Introduction: why security is no longer a "reaction" but a management

Attacks became fast, distributed, and automated. The human speed of analyzing logs and alerts no longer has time. The AI ​ ​ security loop turns a raw telemetry stream into manageable solutions: detects anomalies, links signals between environments (cloud/endpoints/identity/network), explains the causes and automatically responds - from node isolation to policy updates and SOC notification.


1) Data: AI cyber defence foundation

Identity and access: authentication, MFA, privilege changes, provisioning, login failures, behavioral fingerprints.

Endpoints (EDR/XDR): processes, startup trees, network/disk connections, injections, antivirus verdicts.

Network and perimeter: NetFlow/PCAP, DNS/HTTP, proxy, WAF/CDN, VPN/ZTNA telemetry.

Clouds and SaaS: management API calls, IAM roles, configurations (CSPM), serverless/containers (K8s audit), storages.

Code and supply chain: repositories, CI/CD logs, SCA/SAST/DAST results, artifact signatures.

Mail and collab tools: letters, attachments, links, reactions, chat events (with consents).

TFeed/Threat Intel: indicators of compromise, tactics/techniques (TTP matrix), campaigns.

Principles: single event bus, normalization and deduplication, strict schemes (OpenTelemetry/OTEL-like), PII minimization, hashing/tokenization.


2) Feechee: How to code 'suspicious'

UEBA characteristics: deviation from the "normal" for the user/host/service (time, geo, device, access graph).

Process chains: incompatible launch trees, "living off the land," sudden ransomware.

Network patterns: late movements (lateral), beacons, single domains, TSL anomalies, DNS tunneling.

Identity and rights: escalations, service accounts with interactive login, permissions "wider than normal."

Cloud/DevOps: open buckets, unsafe secrets, IaC drift, suspicious changes to manifestos.

Mail/social engineering: BEC patterns, reply chain, domain look-alikes, spear phishing.

Graph of connections: who communicates with whom/what, which artifacts are repeated in incidents, which nodes are "bridges."


3) Model security stack

Rules and signatures: deterministic prohibitions, regulatory policies, IOC matches - first line.

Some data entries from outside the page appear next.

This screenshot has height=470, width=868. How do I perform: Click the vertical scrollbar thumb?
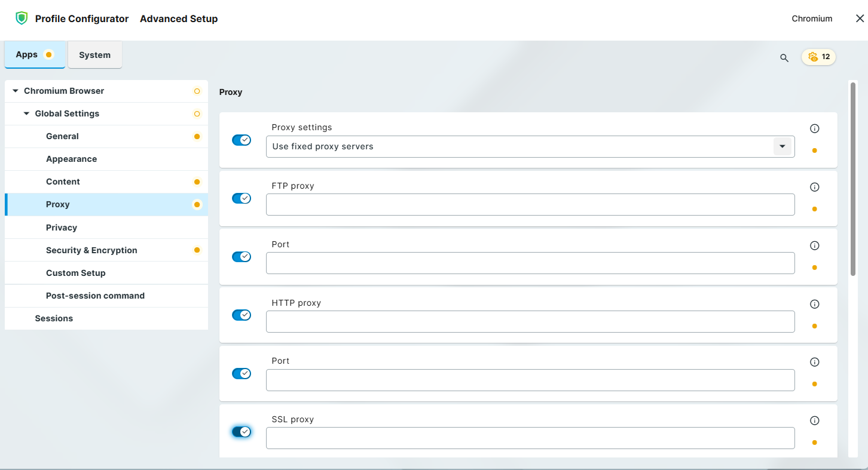(853, 179)
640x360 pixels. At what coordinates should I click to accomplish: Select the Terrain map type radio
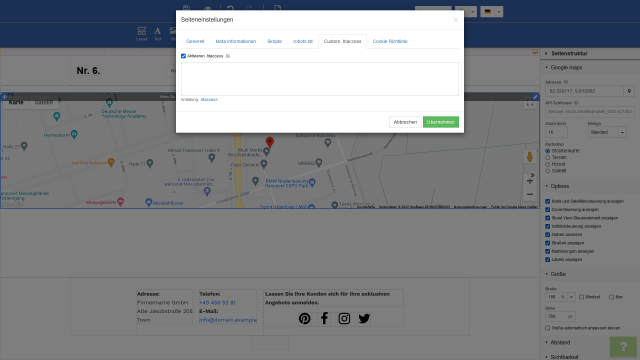tap(548, 158)
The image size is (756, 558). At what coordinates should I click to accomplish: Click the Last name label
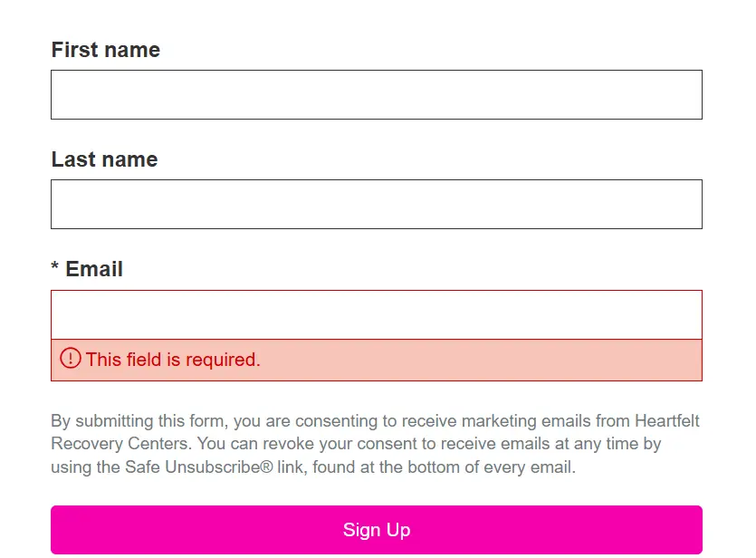tap(105, 159)
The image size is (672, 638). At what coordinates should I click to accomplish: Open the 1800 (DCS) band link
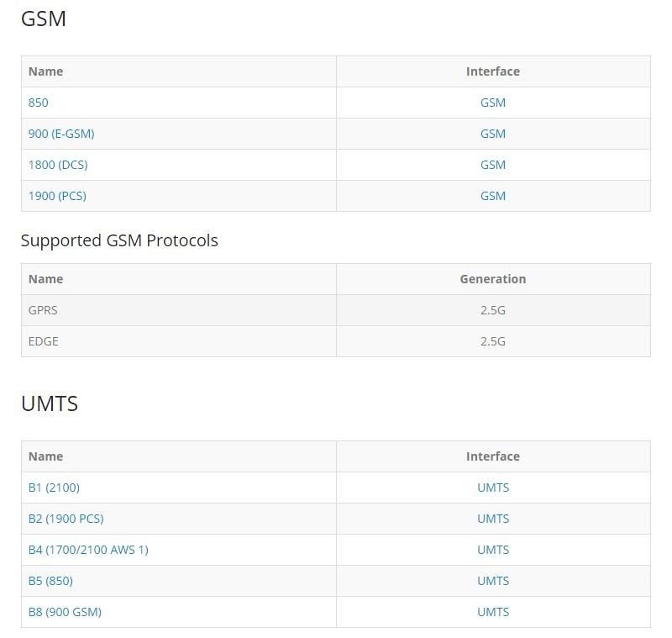tap(58, 165)
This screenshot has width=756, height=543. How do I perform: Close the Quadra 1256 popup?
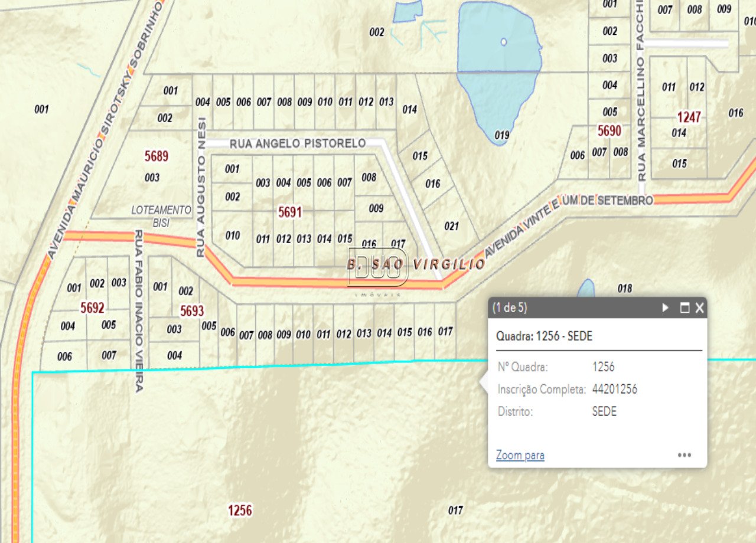700,308
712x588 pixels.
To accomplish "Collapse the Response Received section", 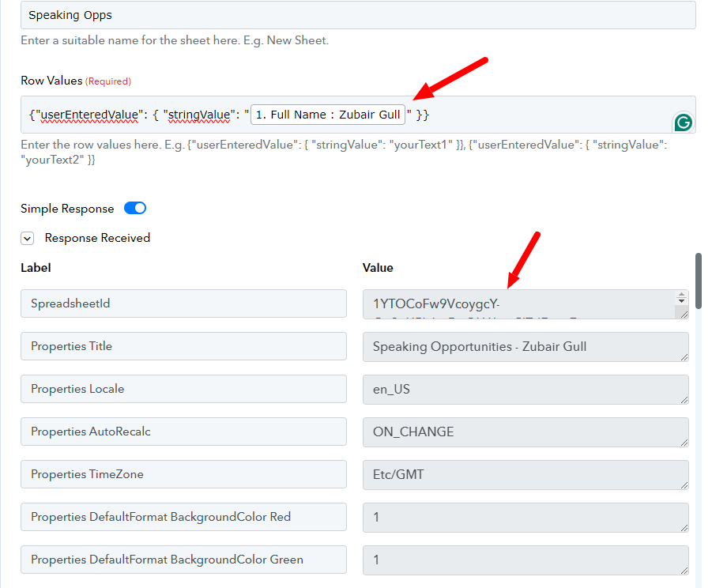I will pyautogui.click(x=27, y=238).

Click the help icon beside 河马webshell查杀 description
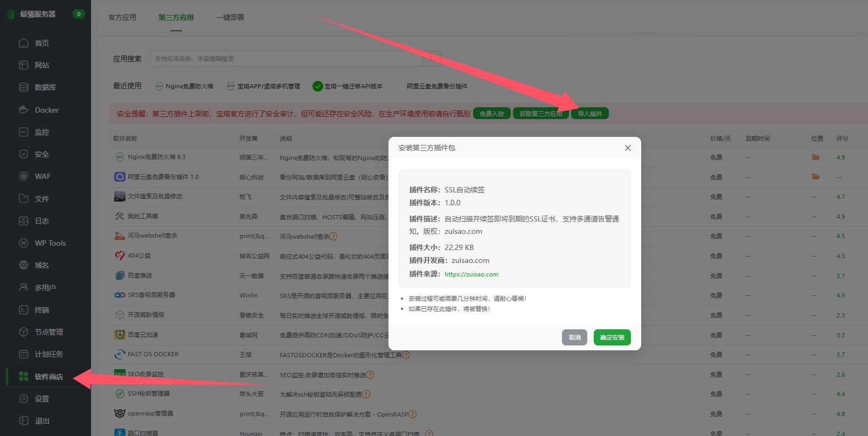pos(334,237)
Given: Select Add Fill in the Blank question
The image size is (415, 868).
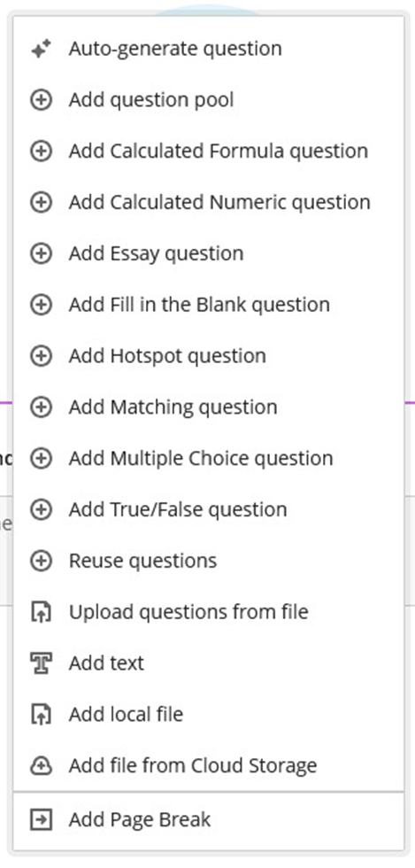Looking at the screenshot, I should tap(209, 305).
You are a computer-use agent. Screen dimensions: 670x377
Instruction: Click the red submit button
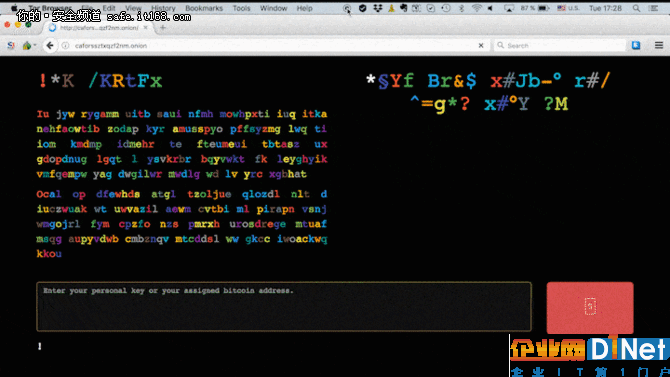pyautogui.click(x=590, y=307)
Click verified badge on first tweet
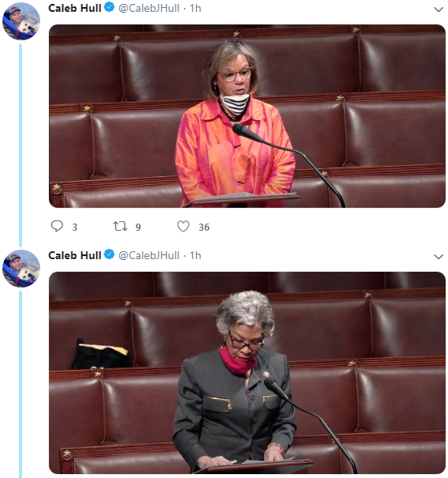Image resolution: width=448 pixels, height=478 pixels. click(x=109, y=7)
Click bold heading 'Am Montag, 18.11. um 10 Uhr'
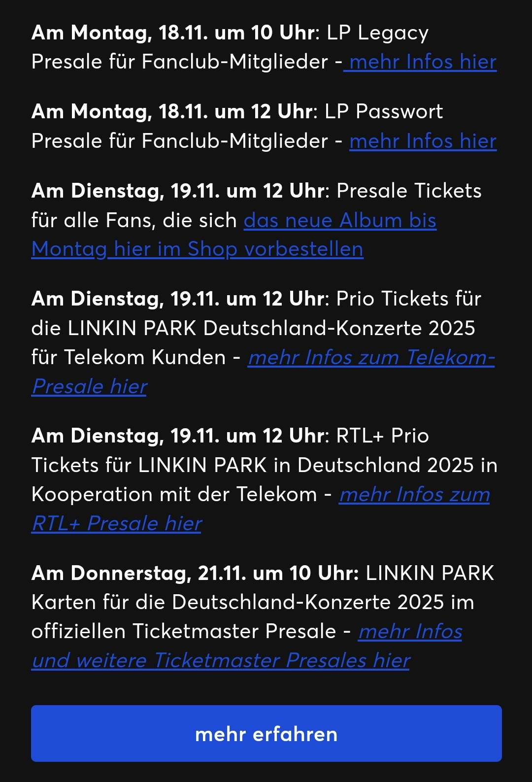Screen dimensions: 532x782 (x=173, y=33)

Unsupervised anomalies: isolation forest, autoencoder, One-Class SVM over UEBA/network/clouds - to catch the "unknown."

Supervised scoring: boosts/logs/trees for prioritizing alerts and BEC/ATO cases (the main target is PR-AUC, precision @ k).

Sequences: RNN/Transformer for lateral patterns (lateral movement, C2-beacons, kill chain).

Graph analytics: communities of nodes/accounting/processes, centrality, link prediction - for supply chains and hidden connections.

Generative Assist: GPT hints for enriching alerts/timelines (only as a "copylot," not as a "solver").

XAI: SHAP/surrogate rules → explainable reasons with "what/where/why/what to do."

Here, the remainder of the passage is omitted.